The wisdom is that by shaving off one’s hair, one demonstrates one’s sincerity and humility to Almighty Allah without caring for one’s physical appearance.

This practice of shaving or clipping the hair is affirmed by the Qur’an, the Sunnah of the Prophet, and the consensus of the Muslim scholars.

Almighty Allah says: “Indeed Allah shall fulfill the true vision which He showed to His Messenger (peace be upon him) [ i.e. the Prophet saw a dream that he has entered Makkah along with his Companions, having their (head) hair shaved and cut short] in very truth…” (48:27)

Both Al-Bukhari and Muslim quote the Prophet (peace be upon him) as saying, “May Allah bless those who shaved (their head during Haj).” The Companions asked, “O Messenger of Allah, what about those who cut their hair short?” Thereupon the Prophet (peace be upon him) said, “May Allah bless those who shaved.” They repeated their question the third time, and again the Prophet said, “May Allah bless those who shaved.” When they asked him for the fourth time, “O Messenger of Allah, what about those who clip their hair short?” He said, “And (may Allah bless) those who clip their hair short.”

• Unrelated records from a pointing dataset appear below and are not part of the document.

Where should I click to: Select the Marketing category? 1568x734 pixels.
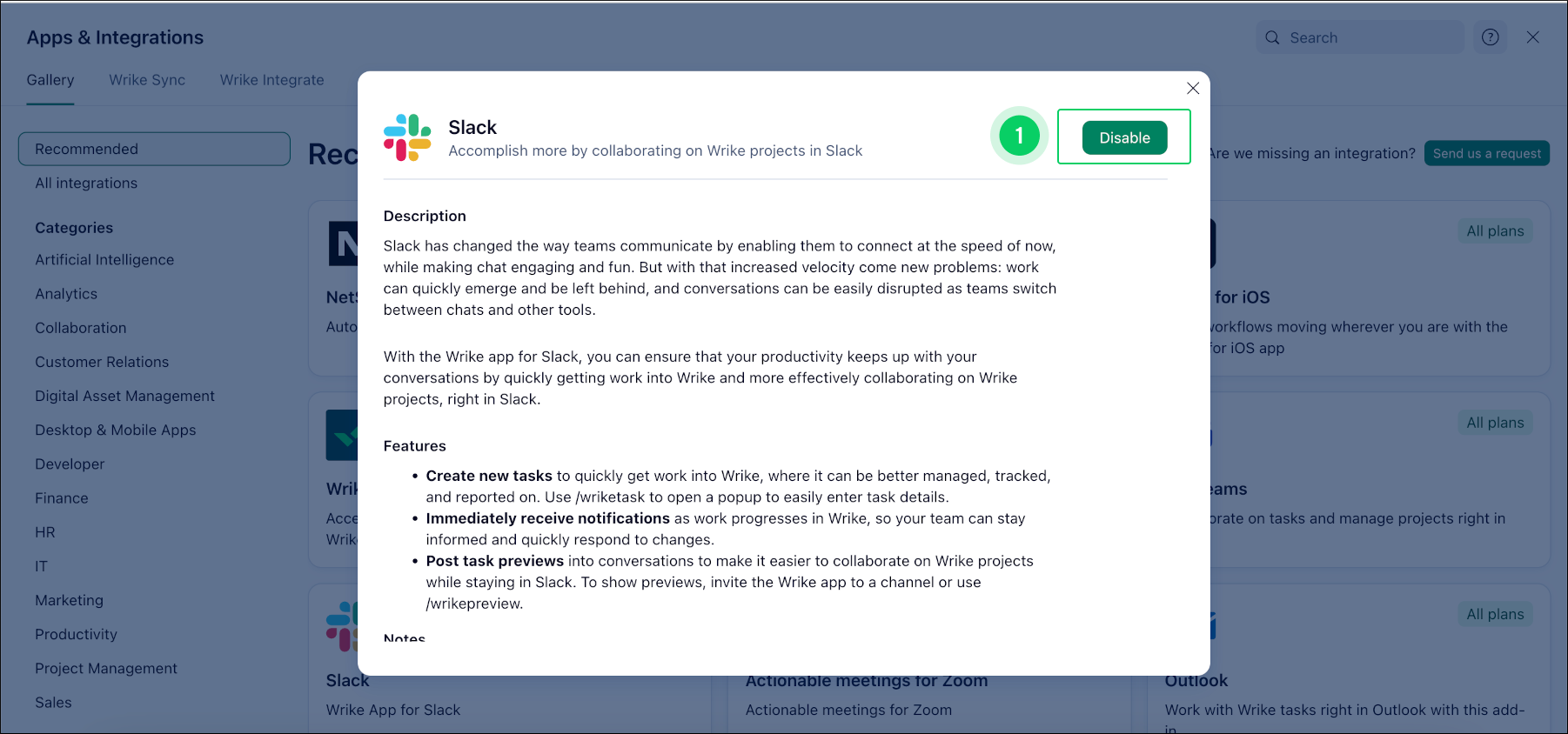69,600
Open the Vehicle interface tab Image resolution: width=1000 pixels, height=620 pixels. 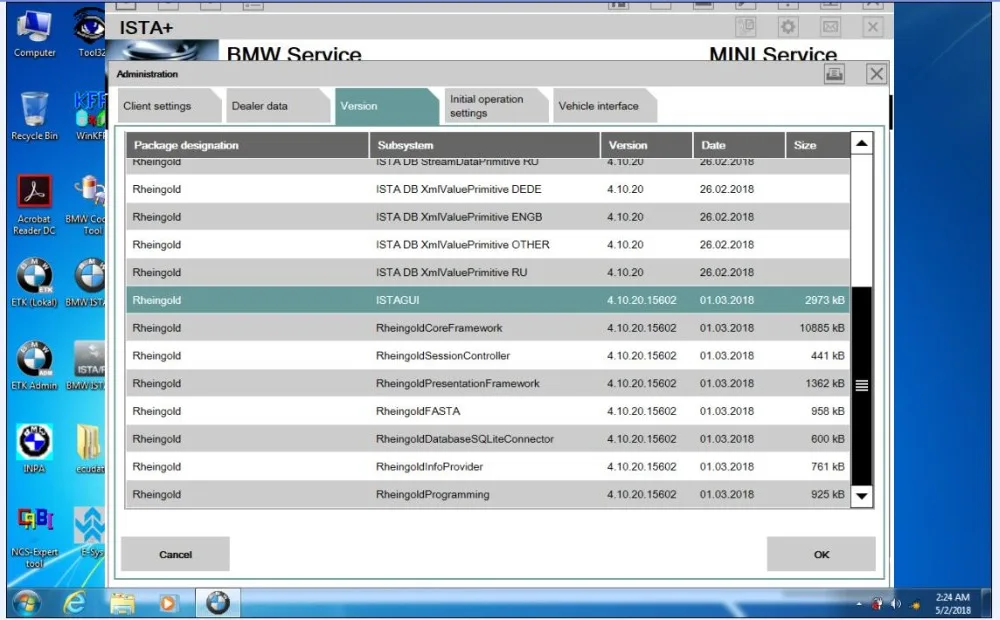pos(602,106)
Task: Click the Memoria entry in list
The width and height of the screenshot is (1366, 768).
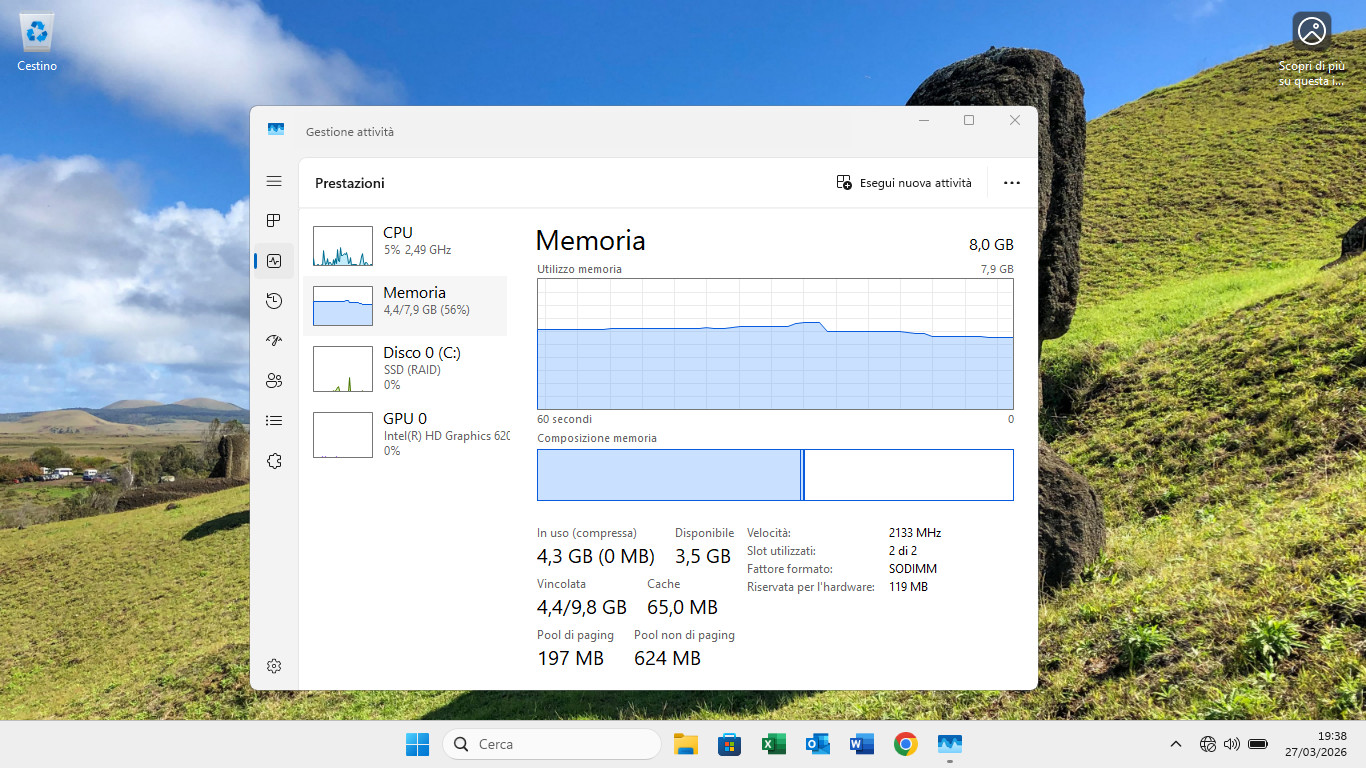Action: click(405, 306)
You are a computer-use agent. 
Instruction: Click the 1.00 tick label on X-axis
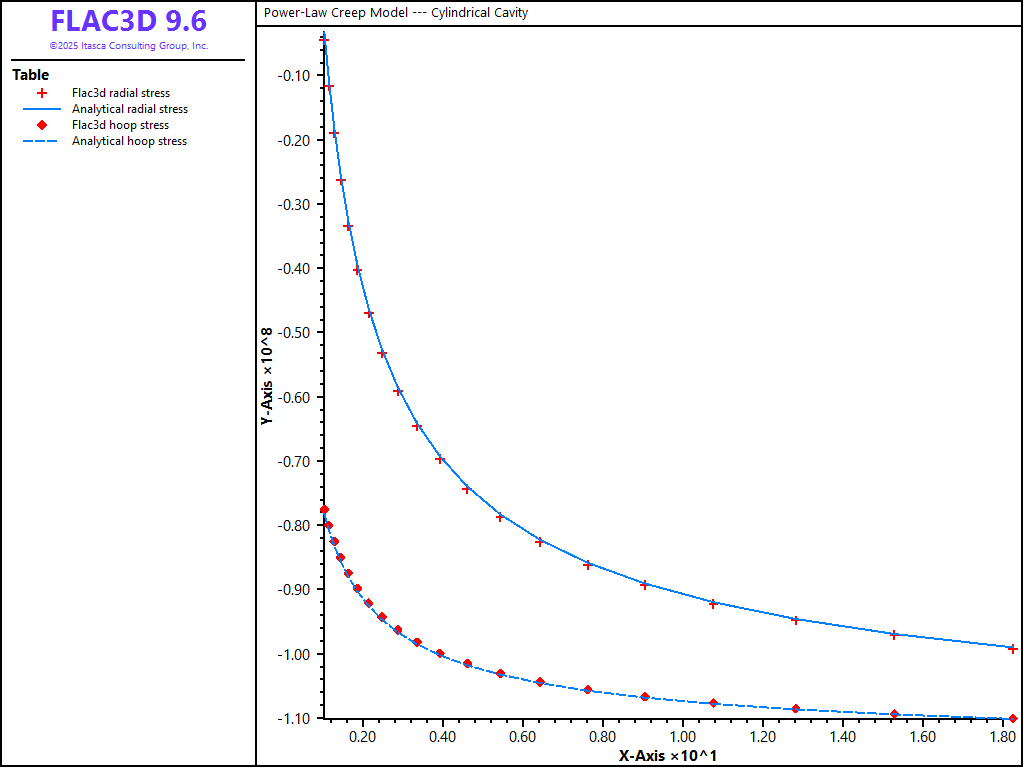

Shaving here means removing hair of the head with a razor, etc., or plucking them out. It suffices, however, to remove only as many as three hair. And cutting the hair short means cutting the length of one fingertip of the head’s hair.

However, the issue of which one is obligatory, between shaving or cutting hair short, is controversial among jurists. Most scholars hold that shaving or cutting the hair short is obligatory, and one failing to do so is to slaughter an animal in order to atone for this omission.

According to the Shafi’i school, it is an integral part of Haj.